The sensitivity of a classifier is defined by its true positive rate:

sensitivity = TPR = TP/(TP+FN).

See also Confusion Matrix.

Specificity

Specificity indicates the true negative rate of a classifier:

specificity = 1 - TP / (TP + FP) = 1 - FPR

Since specificty considers the number of false positives (FP), it allows for conclusions about the false positive rate (FPR). See also Confusion Matrix.

State

In reinforcement learning, the state indicates the observations that an agent has made at a given point in time. States are usually represented by numeric vectors or matrices. Crafting appropriate states is a form of feature engineering.

Supervised Learning

Supervised learning is an area of machine learning that is concerned with learning from pairs of input data and associated outcomes.

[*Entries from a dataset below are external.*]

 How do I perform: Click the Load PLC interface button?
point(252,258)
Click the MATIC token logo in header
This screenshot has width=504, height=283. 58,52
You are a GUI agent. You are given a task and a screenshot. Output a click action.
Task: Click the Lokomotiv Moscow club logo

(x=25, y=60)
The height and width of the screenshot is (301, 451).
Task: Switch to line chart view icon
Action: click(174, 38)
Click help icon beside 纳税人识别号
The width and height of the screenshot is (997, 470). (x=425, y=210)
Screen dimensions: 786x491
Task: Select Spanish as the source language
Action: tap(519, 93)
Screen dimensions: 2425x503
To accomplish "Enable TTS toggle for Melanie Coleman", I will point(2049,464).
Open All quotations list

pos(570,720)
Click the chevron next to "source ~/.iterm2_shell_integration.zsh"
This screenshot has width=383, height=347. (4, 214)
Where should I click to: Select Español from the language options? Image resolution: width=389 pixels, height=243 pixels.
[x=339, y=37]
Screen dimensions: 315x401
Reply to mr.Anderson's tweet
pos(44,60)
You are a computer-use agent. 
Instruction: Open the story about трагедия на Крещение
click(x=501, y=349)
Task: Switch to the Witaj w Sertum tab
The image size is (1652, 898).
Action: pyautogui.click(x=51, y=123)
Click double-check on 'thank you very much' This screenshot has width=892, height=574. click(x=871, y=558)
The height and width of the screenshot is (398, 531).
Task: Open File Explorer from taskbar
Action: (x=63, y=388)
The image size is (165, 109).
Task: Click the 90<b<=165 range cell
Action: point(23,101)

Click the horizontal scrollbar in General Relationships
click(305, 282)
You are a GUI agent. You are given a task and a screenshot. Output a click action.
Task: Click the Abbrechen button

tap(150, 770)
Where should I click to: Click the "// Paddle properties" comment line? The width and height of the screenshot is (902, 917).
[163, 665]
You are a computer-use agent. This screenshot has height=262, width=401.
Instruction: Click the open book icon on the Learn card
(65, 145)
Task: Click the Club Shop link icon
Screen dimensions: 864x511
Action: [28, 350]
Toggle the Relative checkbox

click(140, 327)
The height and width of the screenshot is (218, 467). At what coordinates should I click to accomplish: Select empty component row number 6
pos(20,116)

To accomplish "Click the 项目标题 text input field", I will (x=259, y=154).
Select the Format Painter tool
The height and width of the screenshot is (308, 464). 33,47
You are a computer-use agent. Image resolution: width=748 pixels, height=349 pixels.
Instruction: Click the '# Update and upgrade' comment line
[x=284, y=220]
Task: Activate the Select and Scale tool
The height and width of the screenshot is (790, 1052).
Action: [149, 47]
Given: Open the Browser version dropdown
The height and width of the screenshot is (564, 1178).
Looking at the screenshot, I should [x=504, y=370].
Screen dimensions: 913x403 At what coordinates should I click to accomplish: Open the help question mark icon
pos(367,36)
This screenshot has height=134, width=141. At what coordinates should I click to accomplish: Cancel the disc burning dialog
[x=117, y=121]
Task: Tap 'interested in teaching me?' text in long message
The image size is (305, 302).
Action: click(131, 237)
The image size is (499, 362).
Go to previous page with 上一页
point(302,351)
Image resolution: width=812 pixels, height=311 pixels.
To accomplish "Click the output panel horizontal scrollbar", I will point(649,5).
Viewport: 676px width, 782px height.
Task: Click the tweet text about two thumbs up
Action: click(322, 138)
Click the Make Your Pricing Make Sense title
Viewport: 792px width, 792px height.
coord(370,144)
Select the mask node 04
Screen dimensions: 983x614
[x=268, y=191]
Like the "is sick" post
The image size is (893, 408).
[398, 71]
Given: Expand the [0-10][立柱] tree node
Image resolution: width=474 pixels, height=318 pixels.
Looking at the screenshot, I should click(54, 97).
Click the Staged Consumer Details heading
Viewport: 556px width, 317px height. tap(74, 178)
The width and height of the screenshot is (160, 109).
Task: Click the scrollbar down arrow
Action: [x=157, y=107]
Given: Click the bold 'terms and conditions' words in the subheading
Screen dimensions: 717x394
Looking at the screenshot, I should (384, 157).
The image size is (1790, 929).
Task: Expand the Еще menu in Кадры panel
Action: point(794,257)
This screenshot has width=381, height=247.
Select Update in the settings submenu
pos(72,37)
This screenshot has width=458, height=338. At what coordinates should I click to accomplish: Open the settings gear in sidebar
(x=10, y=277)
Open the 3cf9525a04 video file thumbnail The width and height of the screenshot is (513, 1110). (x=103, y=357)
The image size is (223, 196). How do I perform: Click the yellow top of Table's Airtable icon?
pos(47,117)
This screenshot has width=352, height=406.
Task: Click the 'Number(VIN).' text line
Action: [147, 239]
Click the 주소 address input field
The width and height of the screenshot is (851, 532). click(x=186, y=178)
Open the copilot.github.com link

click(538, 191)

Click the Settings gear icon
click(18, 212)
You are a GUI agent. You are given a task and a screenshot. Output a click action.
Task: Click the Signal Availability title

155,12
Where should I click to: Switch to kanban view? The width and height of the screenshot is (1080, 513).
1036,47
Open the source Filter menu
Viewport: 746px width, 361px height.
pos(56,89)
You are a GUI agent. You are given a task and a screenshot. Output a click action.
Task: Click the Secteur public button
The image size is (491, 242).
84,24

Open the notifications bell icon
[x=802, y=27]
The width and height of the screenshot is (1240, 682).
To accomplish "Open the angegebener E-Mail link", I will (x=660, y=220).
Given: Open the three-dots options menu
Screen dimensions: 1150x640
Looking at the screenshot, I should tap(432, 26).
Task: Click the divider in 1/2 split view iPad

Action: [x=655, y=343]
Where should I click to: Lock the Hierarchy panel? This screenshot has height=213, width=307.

Once a model has been trained on a set of training data, it is tuned using a validation data set, and, finally, evaluated on an independent test data set. The application of a supervised learning model on new data is called prediction, inference, or forecasting.

Models that are trained on labeled data (i.e. categorical outcomes) are called classifiers. Models that are trained on quantitative outcomes are called regressors.

Test Data

Test data refers to the set of data that is used for evaluating the predictive performance of a model.

Training Data

Training data refers to the set of data that is used for fitting a model.

True Positive Rate

See Sensitivity.

Unsupervised Learning

Unsupervised learning is an area of machine learning that is concerned with the identification of models that are capable to represent the properties of the data in a condensed manner, which allows for greater interpretability.

Evaluating the performance of unsupervised learning methods is more challenging than for supervised learning because there are no outcomes that provide the ground truth. Popular unsupervised methods include k-means and PCA.

Validation Data

Validation data refers to the set of data that is used for tuning the hyperparameters of a model.